Showcase: Jerry Miller

Jerry Miller


In this edition of Showcase, Jerry Miller describes how he incorporates movies into the classroom with the help of a useful website.


Jerry Miller

As language educators, our job entails not only the promotion of linguistic, but also cultural knowledge. One way to address both is through the use of cinema. In addition to providing a wealth of colloquial expressions, movies also serve as a model of foreign culture—and they’re fun too! In order to take advantage of film in the classroom, one helpful website I have found is ESL Notes <> by Raymond Weschler. This site gives vocabulary, synopses, and questions for over 100 American movies.
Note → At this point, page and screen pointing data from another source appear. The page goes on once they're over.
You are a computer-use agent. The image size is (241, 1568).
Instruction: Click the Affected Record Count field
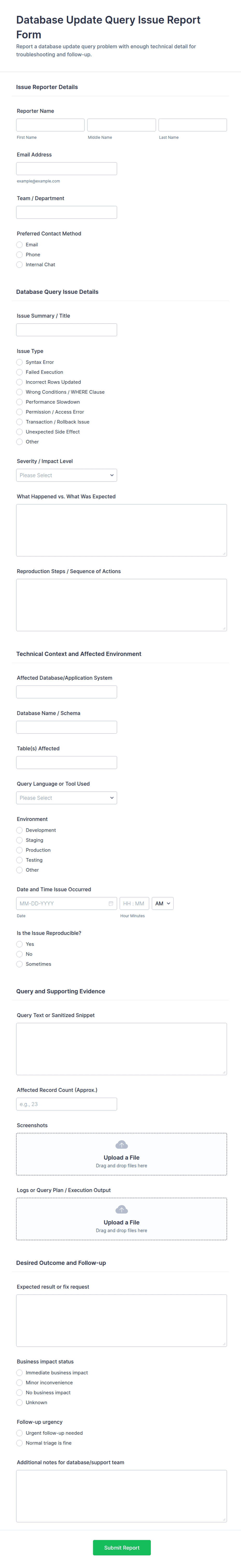[66, 1104]
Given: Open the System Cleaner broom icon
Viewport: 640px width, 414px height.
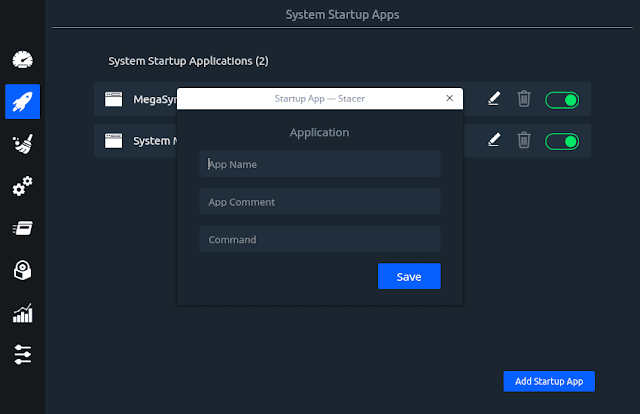Looking at the screenshot, I should tap(22, 144).
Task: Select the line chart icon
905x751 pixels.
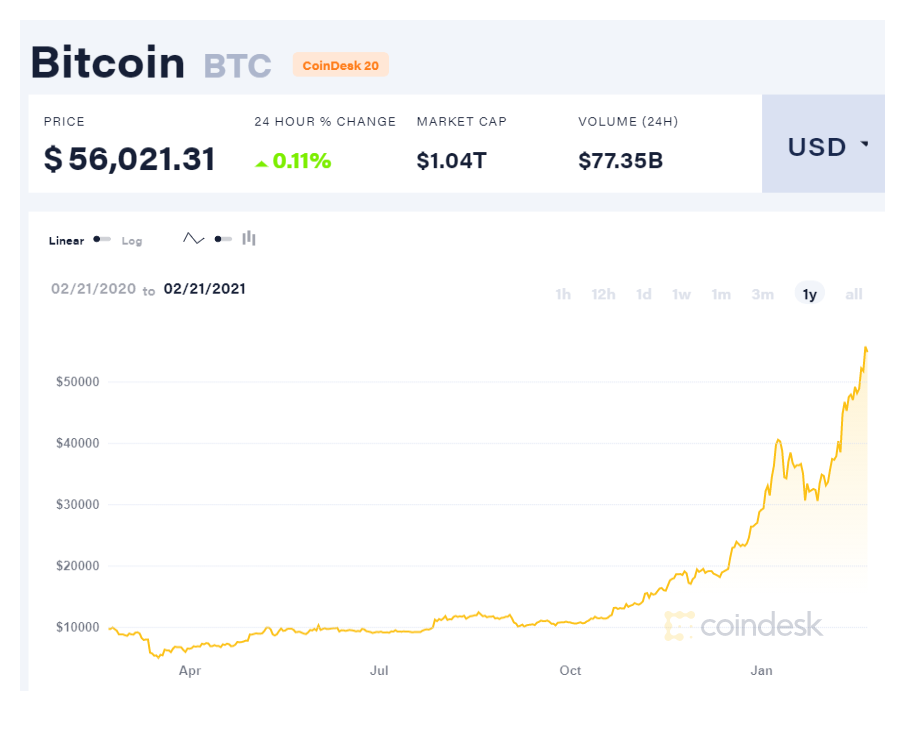Action: pyautogui.click(x=193, y=239)
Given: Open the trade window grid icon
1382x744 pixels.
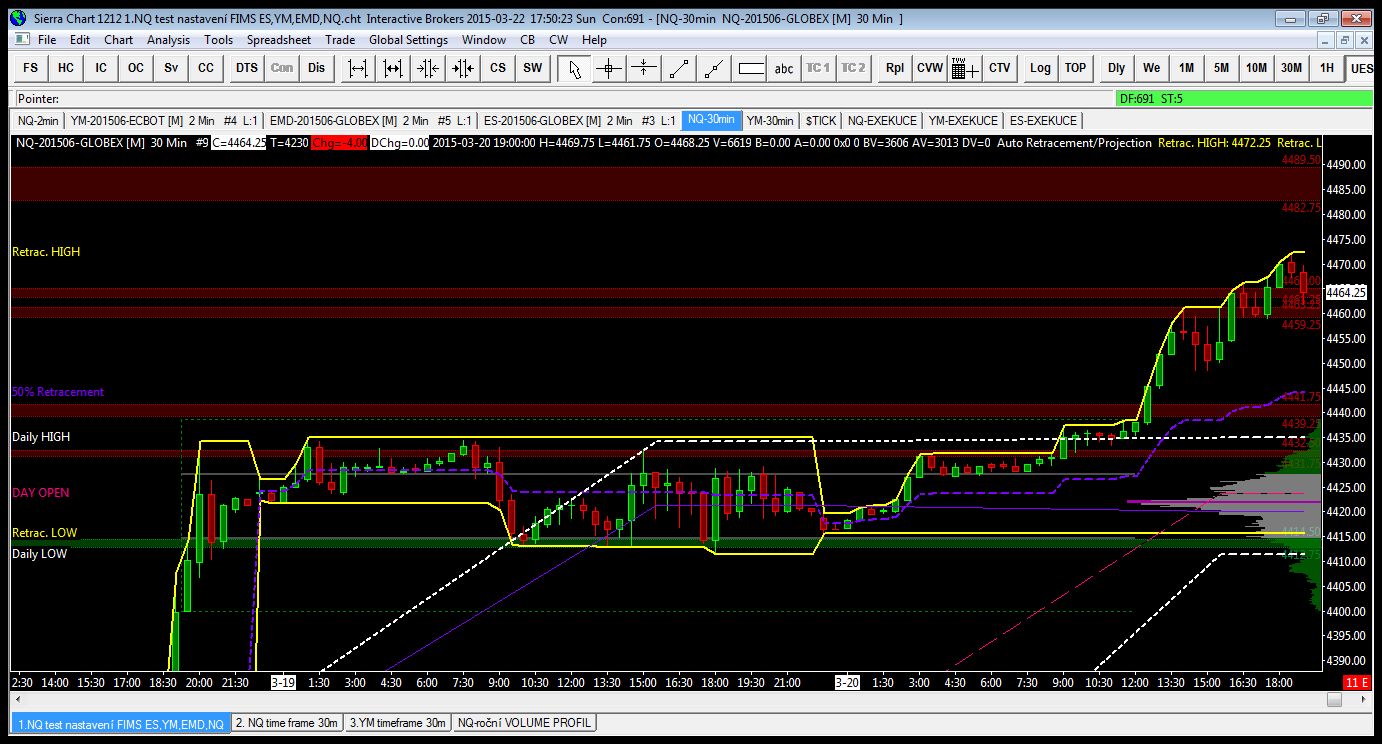Looking at the screenshot, I should (x=963, y=68).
I typically divide each movie into two classes. Before showing the movie, students are instructed to access the ESL Notes website, check the vocabulary, and read the synopsis for homework. In addition, they are given a worksheet of approximately 20 words with examples taken from the website. The chosen words are crucial to understanding the movie or extremely common. Further, acquisition of those words will be evaluated later on a quiz. In the first class that the movie is shown, we check vocabulary, briefly discuss the themes of the movie, and read over comprehension questions (which I create) that students will answer during the movie. In the second class, the remainder of the movie is shown and students answer the rest of the comprehension questions. After the movie, students share their opinions about the film and American culture using post-viewing questions from the website. In closing, ESL Notes has enabled me to incorporate movies into the classroom in a structured and meaningful way.

Jerry Miller is a lecturer at Yamagata University. His research interests include learner autonomy and student motivation. When not consumed by work or family matters, you can find him at the local golf course.